Paper Structure (17 sections, 8 equations, 9 figures, 4 tables)

This paper contains 17 sections, 8 equations, 9 figures, 4 tables.

Figures (9)

  • Figure 1: Time series of day-ahead mean prices of each day from April 20, 2016 to December 31, 2022. We consider October 1, 2021, as the beginning of the 2021/22 energy crisis (shaded period). Data from EPEX Spot, taken from the ENTSO-E transparency platform european_network_of_transmission_system_operators_for_electricity_entso-e_nodate.
  • Figure 2: Schematic visualization of the conditional normalizing flow model with presentation of one-dimensional probability density functions.
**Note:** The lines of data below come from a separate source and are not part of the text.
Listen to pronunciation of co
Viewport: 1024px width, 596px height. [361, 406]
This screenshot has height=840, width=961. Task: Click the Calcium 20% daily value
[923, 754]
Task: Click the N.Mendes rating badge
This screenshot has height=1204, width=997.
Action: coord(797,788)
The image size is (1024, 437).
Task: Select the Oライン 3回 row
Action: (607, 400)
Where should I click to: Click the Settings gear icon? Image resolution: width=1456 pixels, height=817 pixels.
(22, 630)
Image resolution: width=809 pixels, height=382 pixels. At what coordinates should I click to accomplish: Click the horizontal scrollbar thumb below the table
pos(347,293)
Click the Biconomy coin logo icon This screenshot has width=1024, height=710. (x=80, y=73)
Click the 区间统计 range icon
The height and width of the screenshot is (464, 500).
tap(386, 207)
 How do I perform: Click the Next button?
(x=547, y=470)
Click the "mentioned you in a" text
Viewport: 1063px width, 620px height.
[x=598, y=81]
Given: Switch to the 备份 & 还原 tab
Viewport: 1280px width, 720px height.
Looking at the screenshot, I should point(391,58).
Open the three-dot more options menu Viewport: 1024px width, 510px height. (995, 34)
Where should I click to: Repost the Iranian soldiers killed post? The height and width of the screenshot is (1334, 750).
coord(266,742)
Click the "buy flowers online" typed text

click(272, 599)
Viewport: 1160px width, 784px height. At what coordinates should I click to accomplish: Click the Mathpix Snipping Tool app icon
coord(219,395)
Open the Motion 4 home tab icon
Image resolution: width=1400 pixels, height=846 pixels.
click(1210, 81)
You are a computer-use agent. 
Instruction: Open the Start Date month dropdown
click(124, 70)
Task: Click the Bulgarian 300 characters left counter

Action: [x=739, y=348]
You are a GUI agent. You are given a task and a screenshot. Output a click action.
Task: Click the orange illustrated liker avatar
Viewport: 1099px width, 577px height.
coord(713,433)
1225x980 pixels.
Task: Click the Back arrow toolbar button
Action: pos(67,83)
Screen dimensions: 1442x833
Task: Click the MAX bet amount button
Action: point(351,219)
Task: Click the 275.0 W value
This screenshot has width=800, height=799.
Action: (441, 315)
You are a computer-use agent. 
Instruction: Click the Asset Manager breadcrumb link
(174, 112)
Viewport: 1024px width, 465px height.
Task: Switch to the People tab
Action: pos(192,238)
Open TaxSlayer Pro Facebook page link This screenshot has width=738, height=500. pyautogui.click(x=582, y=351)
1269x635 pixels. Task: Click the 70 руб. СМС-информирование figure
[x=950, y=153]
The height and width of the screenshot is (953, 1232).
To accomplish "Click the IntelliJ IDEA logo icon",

The left side represents the known base distribution $p_Z(z)$. The right side represents the conditional non-Gaussian target distribution $p_{X|Y}(x|y)$. The network in the center shows the diffeomorphism in Equation \ref{['eq:3']} between the two distributions, which depends on a conditional input $y$.
  • Figure 3: Example forecasts for May 7, 2017 (top), November 28, 2017 (center) and August 22, 2020 (bottom). The left column shows the solar generation forecast (yellow), wind generation forecast (blue), and load forecast (red) for each day. The right column shows 50 generated scenarios (blue) according to the conditions forecasts and respective price realization (black) for comparison.
  • Figure 4: Histogram of prices of all generated scenarios compared to the histogram of the actual day-ahead price time series ("realizations"). Dotted line is a Gaussian fit onto the realizations histogram. The value $D$ gives the Kullback--Leibler divergence between scenario and realization histogram. Time series ranges from April 20, 2016, to December 31, 2022.
  • Figure 5: Histograms of prices of generated scenarios compared to histograms of the actual day-ahead price time series ("realizations"). The normalizing flow is trained on all available data at the given time. The left side shows histograms for time series before October 1, 2021. The right side shows histograms for time series after October 1, 2021. Note the different scales on the x-axis. Dotted lines present Gaussian fits onto the realizations histograms. The value $D$ gives the Kullback--Leibler divergences between scenario and realization histograms.